Postal strikes in Dumfries and Galloway are set to continue at the end of the month following the postponement of industrial action due to the death of the Queen.
Royal Mail workers, who are represented by the Communication Workers Union (CWU), are demanding better pay and conditions to combat the rising cost of living crisis after having a two per cent deal “imposed” on them.
Two days of industrial action were set to take place on September 8 and 9 but the second day was cancelled as a mark of respect after the death of Queen Elizabeth II.
Two more days of action are now scheduled for September 30 and October 1.
A CWU spokesperson said: “Our Royal Mail members have had an unagreed two per cent pay deal imposed on them. This is at a time when RPI inflation is currently running at 11.8 per cent and when Royal Mail has announced group profits of £758million, and when the company is paying out many millions to private shareholders.
“In a national strike ballot over pay, our Royal Mail members voted by a 97.6 per cent majority to take action.
“The pay dispute is not complicated. Our members are striking for a pay rise that fully addresses the current cost of living. Our members need it, our members deserve it – the company can afford it.”
The upcoming strike action comes after more than 115,000 UK postal workers participated in the largest walkout of the summer, which involved 14,500 people in Scotland, in order to demand a “dignified, proper pay rise”.
On previous strikes days, picket lines have been set up at Royal Mail offices across the region, including Dumfries and Lockerbie.

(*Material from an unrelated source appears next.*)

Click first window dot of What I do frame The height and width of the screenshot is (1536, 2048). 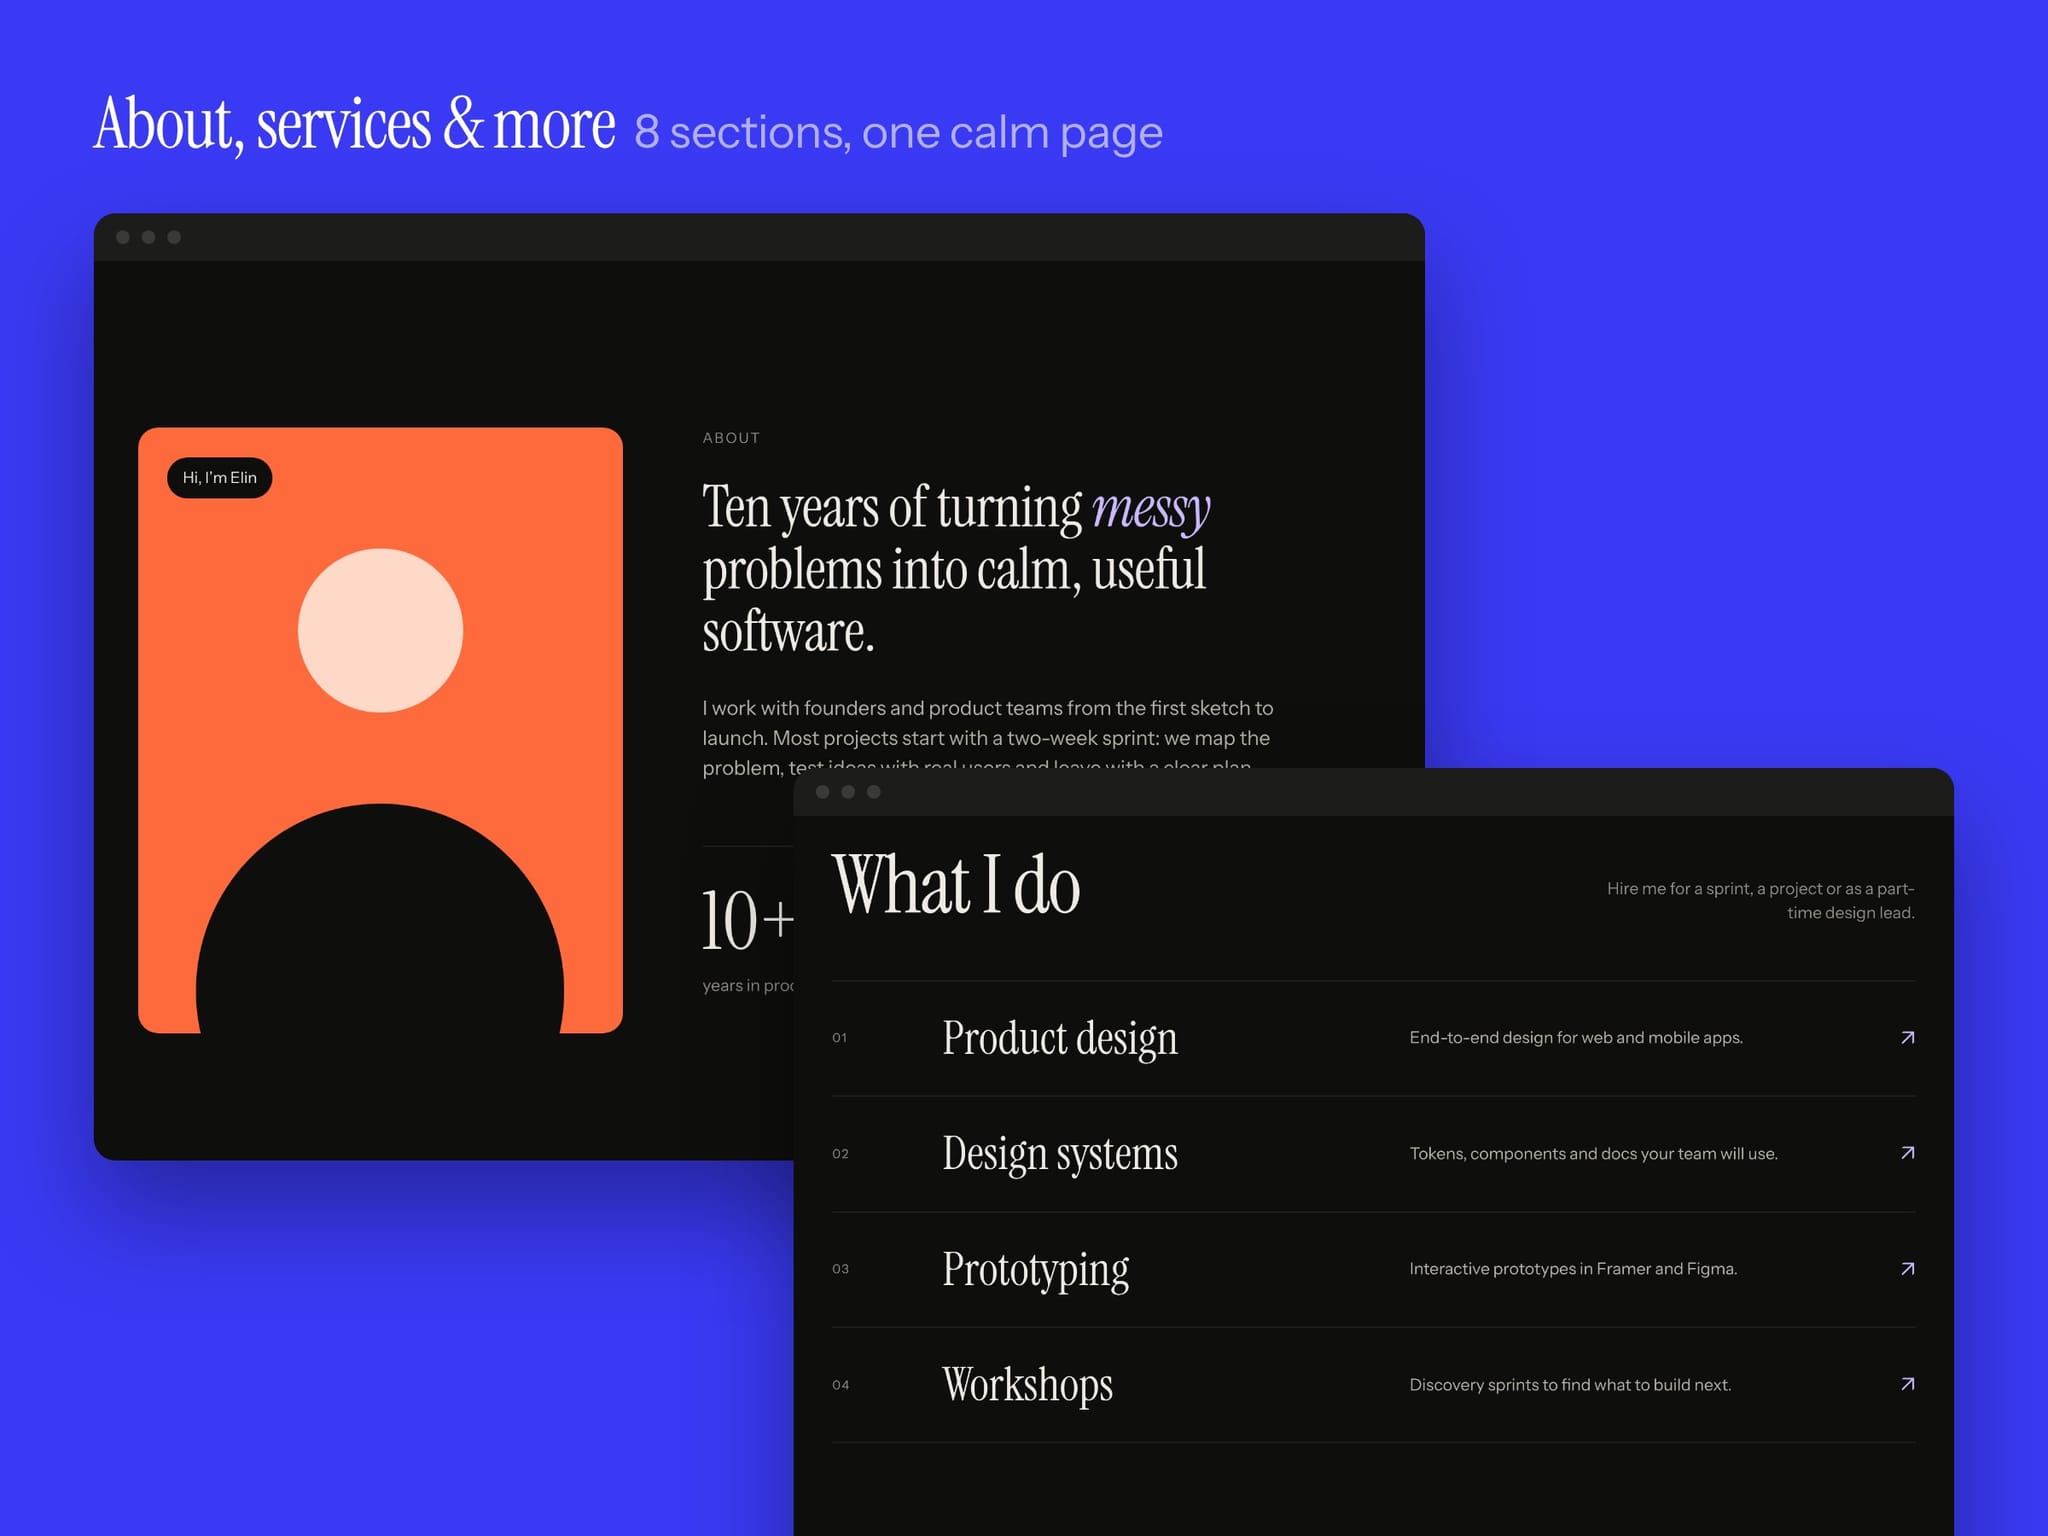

Royal Mail bosses have condemned the proposed continuation of the dispute.
A company spokesman said: “The CWU’s decision to announce further strike action is placing jobs at risk. Royal Mail is losing £1 million a day.

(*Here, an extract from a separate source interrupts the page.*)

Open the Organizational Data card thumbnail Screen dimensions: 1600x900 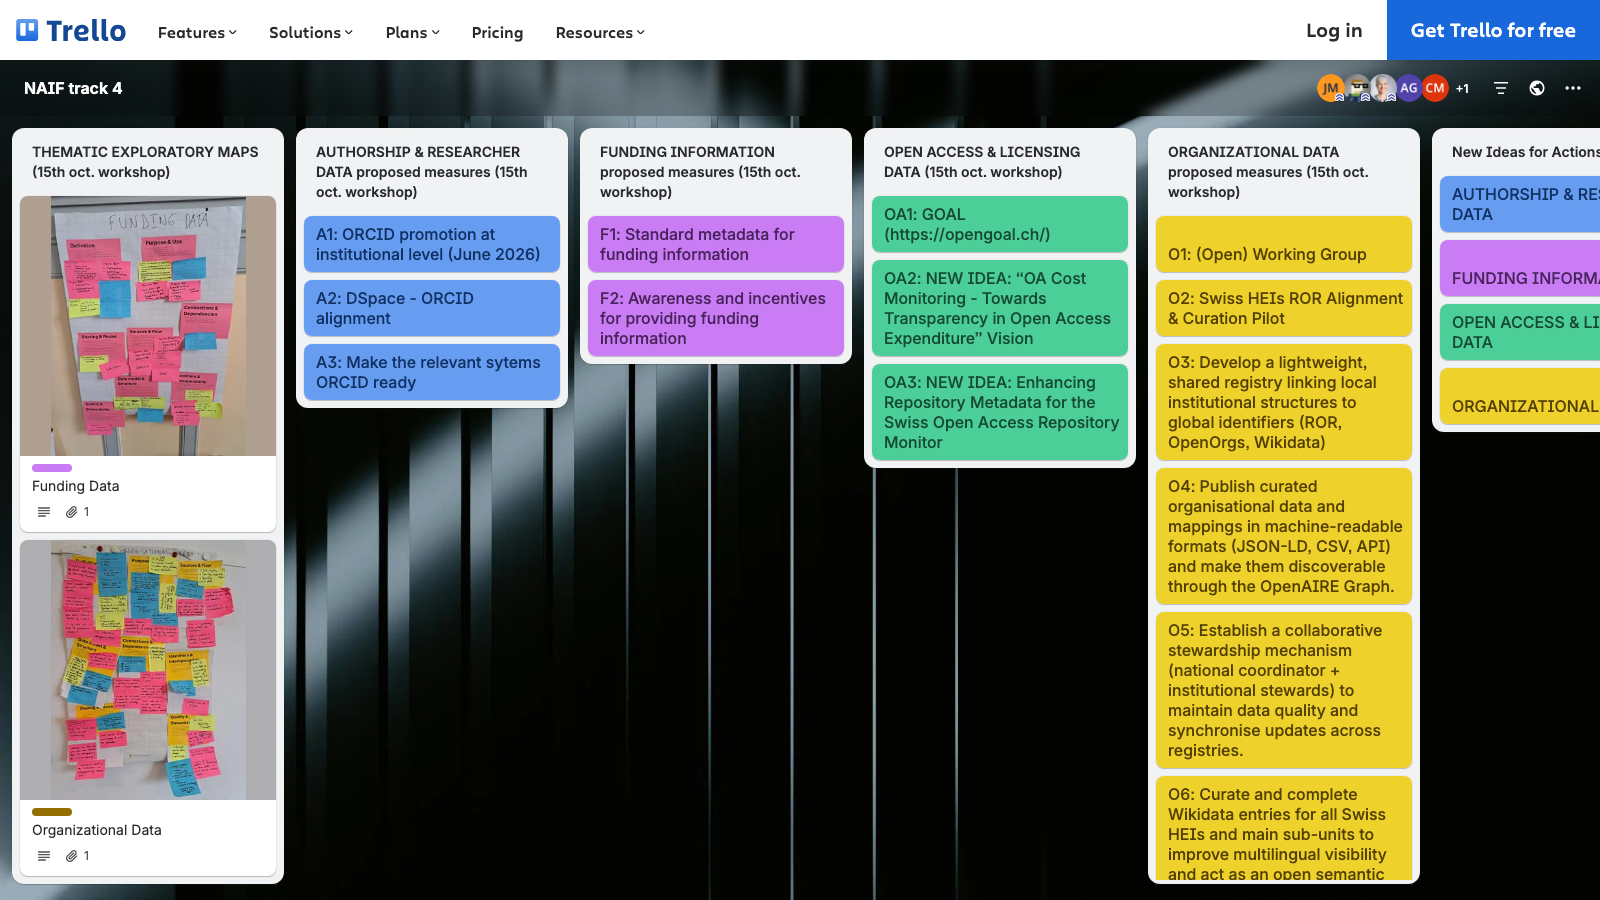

“Strike action has weakened our financial position and is threatening the long-term job security of our postmen and women.
“We want to protect well-paid, permanent jobs long-term and retain our place as the industry leader on pay, terms and conditions. The CWU rejected our offer worth up to 5.5 per cent for CWU grade colleagues, the biggest increase we have offered for many years.
“We apologise to our customers for the inconvenience the CWU’s continued strike action will cause. We are doing all we can to minimise any delays and keep people, businesses and the country connected. We remain ready to talk with the CWU, but any talks must be about both change and pay. Change is the route to higher pay.”